Sebenarnya hampir separuh dari obat yang digunakan sekarang adalah bahan alam, seperti berbagai jenis alkaloid, antibiotik atau steroid. Oleh karena itu, suatu klasifikasi yang menggunakan landasan aktivitas fisiologi banyak digunakan, misalnya hormone, vitamin, antiobiotik, dan mikotoksin. Walaupun senyawa yang termasuk dalam golongan itu memiliki berbagai struktur dan asal-usul biosintetik, aspek dan aktivitas yang dimilikinya sama.

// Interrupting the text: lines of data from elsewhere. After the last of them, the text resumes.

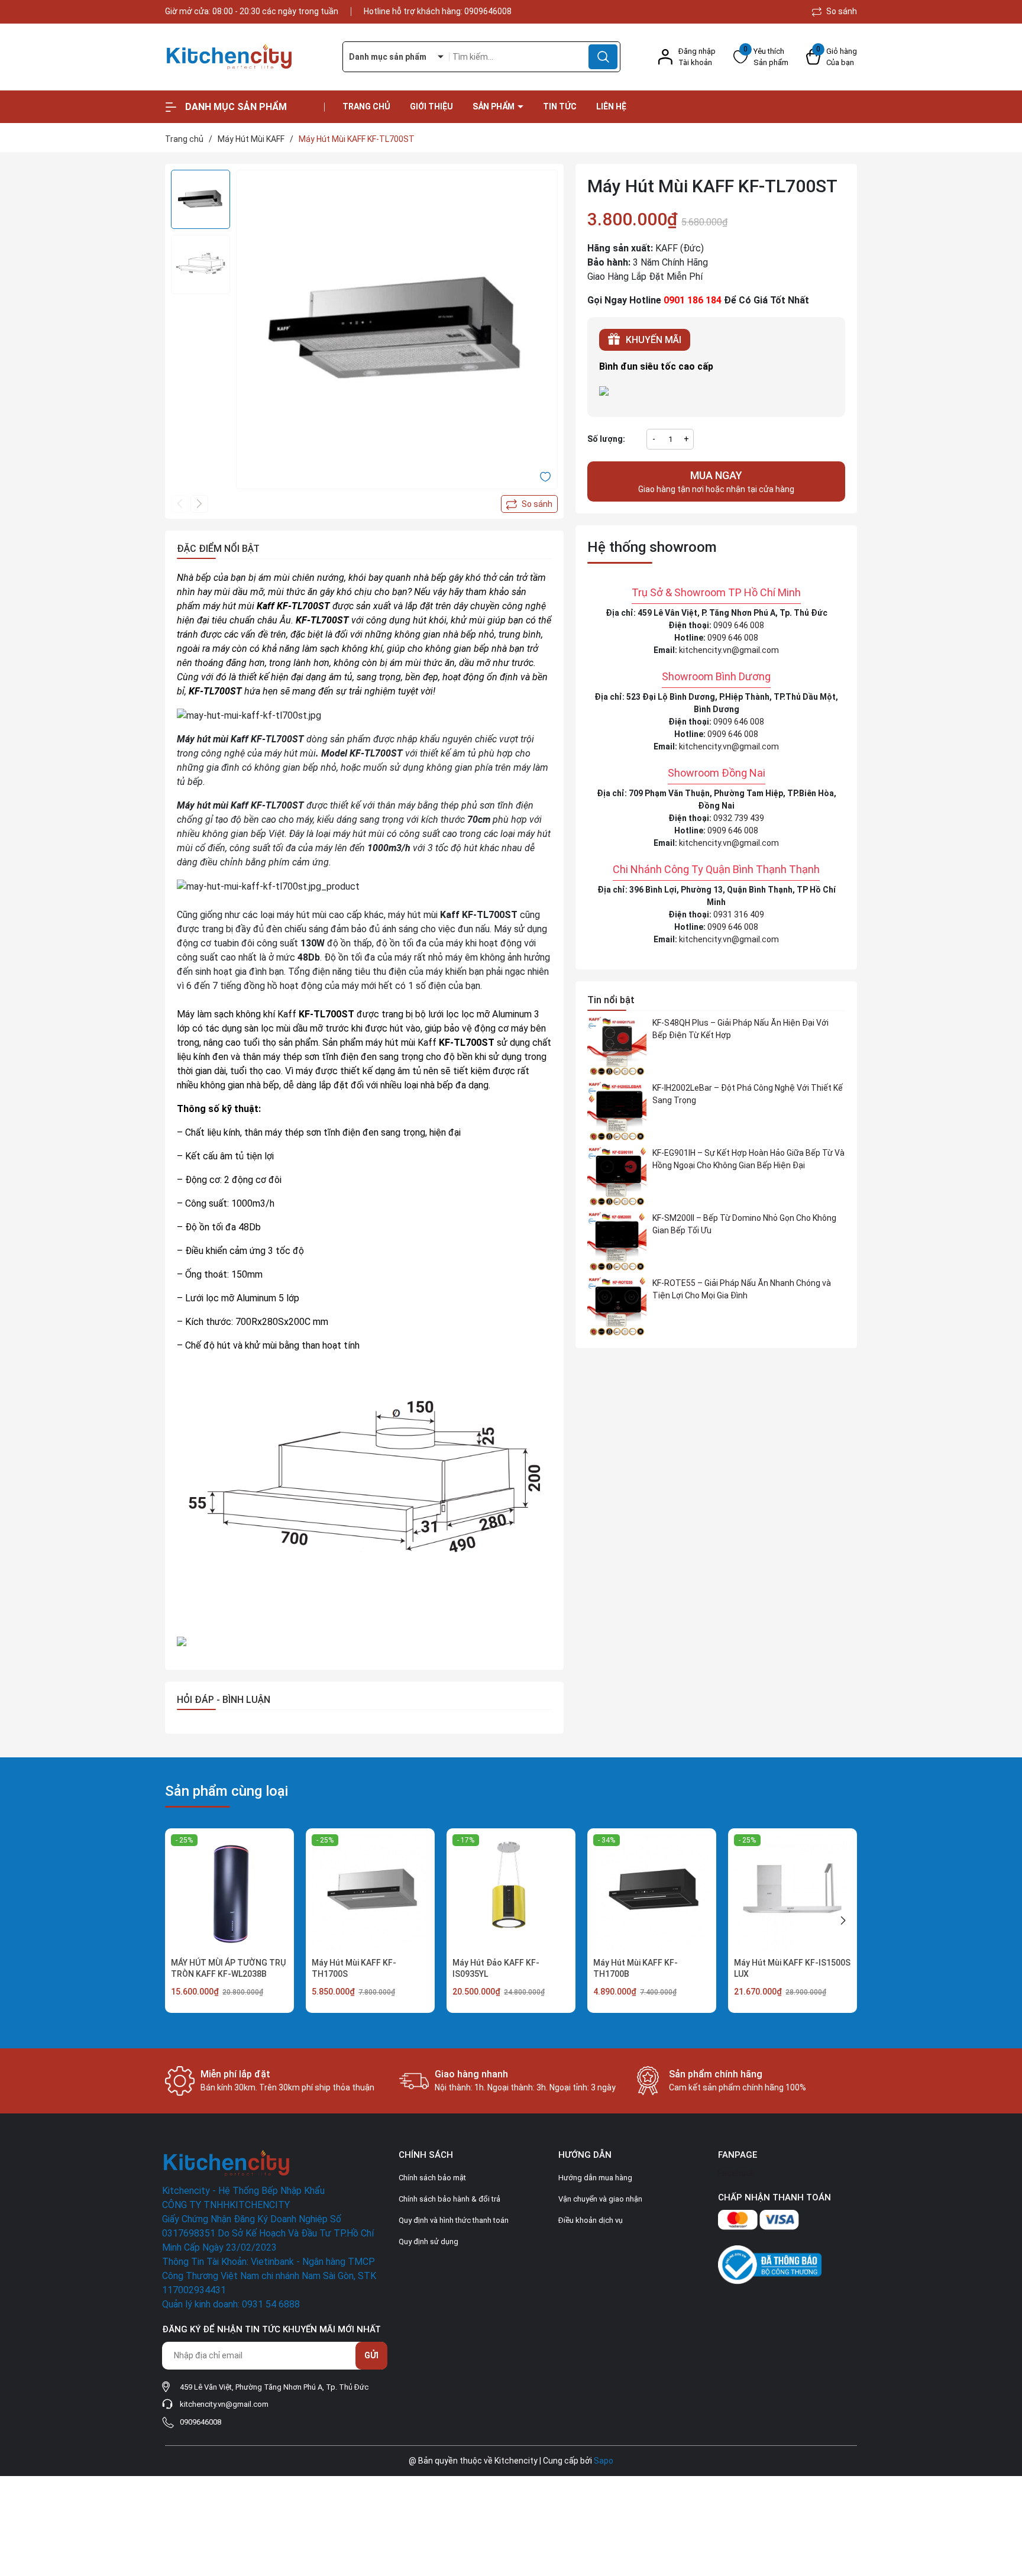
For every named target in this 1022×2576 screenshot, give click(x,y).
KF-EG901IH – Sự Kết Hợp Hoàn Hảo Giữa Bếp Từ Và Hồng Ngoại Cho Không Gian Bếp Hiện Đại (748, 1159)
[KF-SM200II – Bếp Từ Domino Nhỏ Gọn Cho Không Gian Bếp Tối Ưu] (616, 1241)
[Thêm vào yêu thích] (545, 476)
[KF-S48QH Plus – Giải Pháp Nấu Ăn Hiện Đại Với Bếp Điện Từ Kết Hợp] (616, 1046)
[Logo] (245, 57)
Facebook (736, 2173)
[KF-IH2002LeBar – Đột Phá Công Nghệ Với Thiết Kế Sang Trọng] (616, 1111)
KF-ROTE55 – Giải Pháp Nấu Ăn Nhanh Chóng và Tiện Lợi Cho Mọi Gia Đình (741, 1289)
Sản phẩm (494, 106)
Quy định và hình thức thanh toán (454, 2220)
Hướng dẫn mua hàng (595, 2177)
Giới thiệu (431, 106)
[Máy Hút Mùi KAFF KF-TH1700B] (651, 1892)
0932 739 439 (738, 818)
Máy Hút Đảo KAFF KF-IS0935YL (495, 1968)
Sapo (603, 2460)
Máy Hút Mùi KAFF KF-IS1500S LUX (792, 1968)
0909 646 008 (738, 625)
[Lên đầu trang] (1003, 2501)
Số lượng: (606, 439)
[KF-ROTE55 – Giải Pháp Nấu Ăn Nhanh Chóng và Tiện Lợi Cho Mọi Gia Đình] (616, 1306)
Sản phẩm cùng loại (226, 1791)
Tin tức (560, 106)
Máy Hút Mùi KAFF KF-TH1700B (635, 1968)
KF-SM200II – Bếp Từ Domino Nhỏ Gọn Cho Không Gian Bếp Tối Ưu (744, 1224)
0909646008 (488, 11)
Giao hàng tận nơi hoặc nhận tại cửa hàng (716, 481)
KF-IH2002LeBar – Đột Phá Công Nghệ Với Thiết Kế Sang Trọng (747, 1094)
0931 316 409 (738, 914)
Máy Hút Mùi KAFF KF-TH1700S (354, 1968)
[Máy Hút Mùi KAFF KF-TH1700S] (370, 1892)
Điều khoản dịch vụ (590, 2220)
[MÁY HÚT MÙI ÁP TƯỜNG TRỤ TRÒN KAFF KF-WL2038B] (229, 1892)
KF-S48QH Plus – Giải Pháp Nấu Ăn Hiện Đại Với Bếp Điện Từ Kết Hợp (740, 1029)
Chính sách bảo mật (432, 2177)
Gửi (371, 2355)
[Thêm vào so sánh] (529, 504)
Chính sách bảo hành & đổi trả (449, 2198)
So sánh (840, 11)
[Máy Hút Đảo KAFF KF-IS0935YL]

3. Klasifikasi Berdasarkan Taksonomi
Klasifikasi ini didasarkan pada pengkajian morfologi komparatif atau taksonomi tumbuhan. Di dalam hewan dan sebagian mikroorganisme, metabolit akhir biasanya diekskresikan ke luar tubuh, sedangkan di dalam tumbuhan, metabolit tersebut tersimpan di dalam tubuh tumbuhan. Walaupun beberapa metabolit selama ini diketahui spesifik pada tumbuhan tertentu, tetapi sekarang telah diketahui tersebar di dalam berbagai tumbuhan, misalnya alkaloid dan isoprenoid telah dapat diisolasi dari berbagai genus, spesies, suku, atau ordo. Bahkan di dalam satu spesies terdapat sejumlah komponen yang memiliki struktur dasar yang berkaitan.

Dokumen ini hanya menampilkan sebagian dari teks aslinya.